«Club» geht gegen Hooligans vor

«Club» geht gegen Hooligans vor
«Club» geht gegen Hooligans vor
Das Vereins-Logo des 1. FC Nürnberg.

Nürnberg (dpa) – Fußball-Zweitligist 1. FC Nürnberg hat die Ausschreitungen während und nach dem Auswärtsspiel bei Jahn Regensburg aufs Schärfste verurteilt und droht den Randalierern mit Konsequenzen.

«Wir werden gemeinsam mit unseren Fans gegen die Störenfriede vorgehen und alles in unserer Macht liegende tun, die für solche Szenen Verantwortlichen einer Bestrafung zuzuführen», sagte Sportdirektor Martin Bader. «Wir werden es nicht dulden, dass Randalierer unter dem Namen 1.FC Nürnberg ihre Aggressionen ausüben.»

Bei den Vorfällen in und um das ausverkaufte Jahnstadion war neben drei Polizisten auch eine unbekannte Anzahl von Fans verletzt worden.

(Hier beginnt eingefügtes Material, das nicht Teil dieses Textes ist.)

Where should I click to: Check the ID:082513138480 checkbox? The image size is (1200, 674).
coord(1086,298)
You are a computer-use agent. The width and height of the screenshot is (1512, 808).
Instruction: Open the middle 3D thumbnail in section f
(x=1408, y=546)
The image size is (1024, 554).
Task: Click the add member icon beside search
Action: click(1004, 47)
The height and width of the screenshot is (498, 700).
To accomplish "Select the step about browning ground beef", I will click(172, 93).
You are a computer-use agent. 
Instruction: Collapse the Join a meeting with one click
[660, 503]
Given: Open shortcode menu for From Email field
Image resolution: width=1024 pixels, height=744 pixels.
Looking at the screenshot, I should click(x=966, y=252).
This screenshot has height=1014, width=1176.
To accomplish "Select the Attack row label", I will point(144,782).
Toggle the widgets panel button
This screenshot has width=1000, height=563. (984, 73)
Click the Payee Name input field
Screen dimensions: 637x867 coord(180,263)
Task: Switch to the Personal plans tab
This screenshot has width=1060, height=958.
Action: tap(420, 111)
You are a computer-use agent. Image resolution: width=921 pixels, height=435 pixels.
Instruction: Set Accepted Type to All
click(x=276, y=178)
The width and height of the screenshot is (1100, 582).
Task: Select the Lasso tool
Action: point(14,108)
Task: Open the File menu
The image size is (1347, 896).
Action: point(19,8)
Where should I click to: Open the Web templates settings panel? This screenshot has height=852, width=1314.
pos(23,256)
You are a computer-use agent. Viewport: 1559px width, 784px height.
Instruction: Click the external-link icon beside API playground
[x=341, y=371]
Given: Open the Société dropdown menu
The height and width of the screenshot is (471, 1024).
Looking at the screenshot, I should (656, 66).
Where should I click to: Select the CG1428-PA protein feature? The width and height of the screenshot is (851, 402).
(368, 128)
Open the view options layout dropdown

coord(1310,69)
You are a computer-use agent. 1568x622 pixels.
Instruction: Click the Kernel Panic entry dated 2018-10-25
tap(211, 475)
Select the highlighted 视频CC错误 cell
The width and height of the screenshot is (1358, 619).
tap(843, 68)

Von den 21 Festnahmen werden nach Auskunft der Ordnungsbehörden sechs Fälle weiter verfolgt – hier drohen möglicherweise Stadionverbote.

Der «Club» stellt sich aber auch eindeutig vor seine zum größten Teil friedlichen Anhänger. «Bei sechs letztlich zu verfolgenden Festnahmen von hunderten von gewalttätigen Fans zu sprechen, wie in der Öffentlichkeit dargestellt, halten wir für übertrieben», betonte Bader. Seit Jahren sind Nürnberger Fußball-Anhänger nicht durch Gewalt aufgefallen, gelten im Gegenteil als fröhliche Fans.

Der Verein wird in den kommenden Tagen im Dialog mit der Regensburger Polizei, Ordnungskräften und auch den Nürnberger Szenebeamten bleiben, um auch festzustellen, inwieweit der Einsatz der einheimischen Ordnungskräfte vor allem auch gegen friedliche «Club»-Anhänger unverhältnismäßig ausgefallen ist und so möglicherweise zu einer weiteren Eskalation beigetragen hat.

Beim FCN ist eine Vielzahl von Beschwerden mitgereister Anhänger über Mängel bei der Organisation in Regensburg und das Verhalten der Ordnungskräfte eingegangen. «Wir werden unsere friedlichen Fans schützen und diesen Vorwürfen natürlich nachgehen», sagte der FCN- Sportdirektor.